TASK PROMPT
In your copy of the entries, please include no pictures and return every word exactly.

RECORDED DATA
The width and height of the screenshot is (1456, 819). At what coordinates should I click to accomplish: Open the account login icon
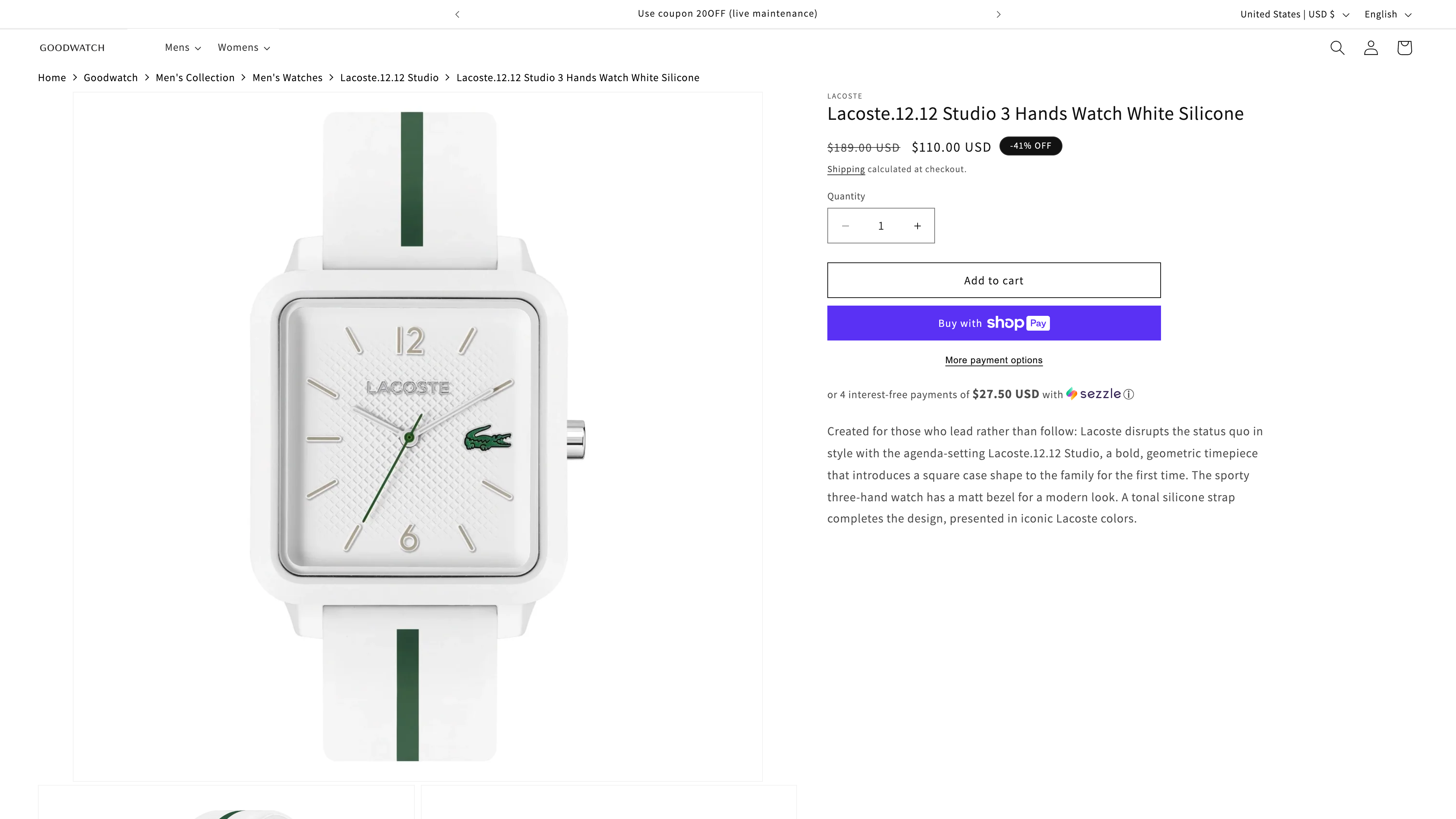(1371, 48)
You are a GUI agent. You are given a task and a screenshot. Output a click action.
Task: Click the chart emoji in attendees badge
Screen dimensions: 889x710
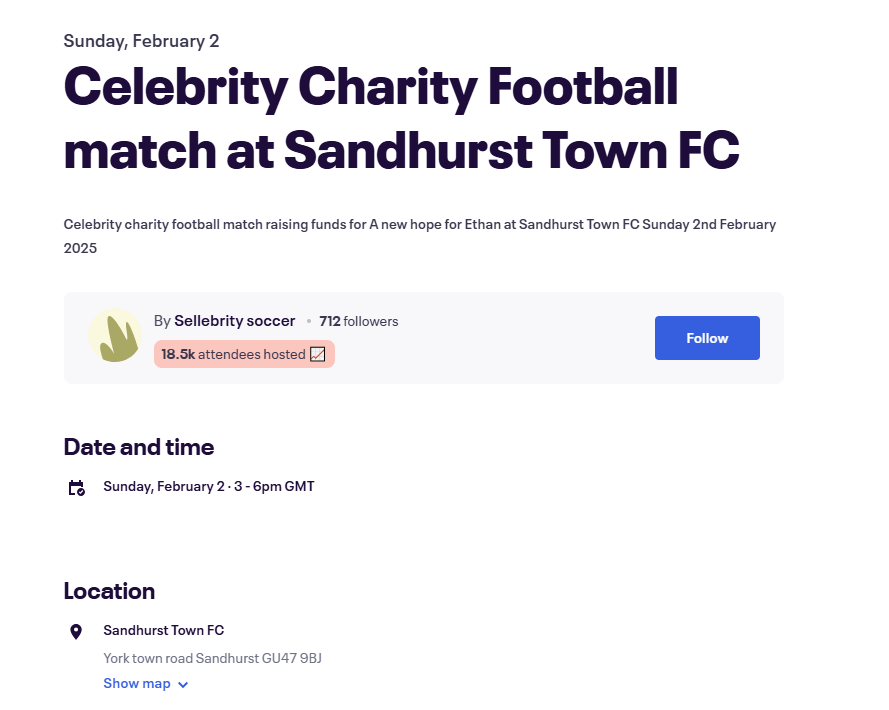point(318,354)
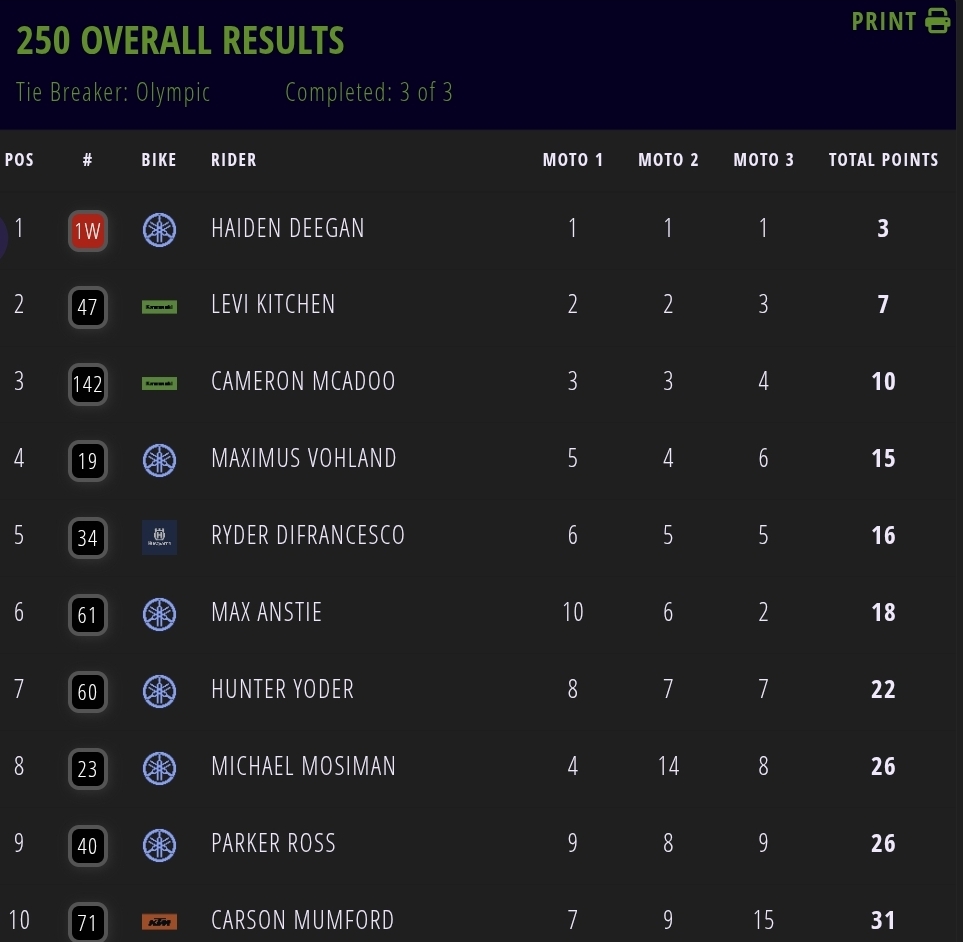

THE COMPLETED TASK
The width and height of the screenshot is (1456, 819). At what coordinates should I click to accomplish: Open the account login icon
(1371, 48)
You are a GUI agent. You are given a task and a screenshot. Output a click action.
Task: Click the chart emoji in attendees badge
Screen dimensions: 889x710
point(318,354)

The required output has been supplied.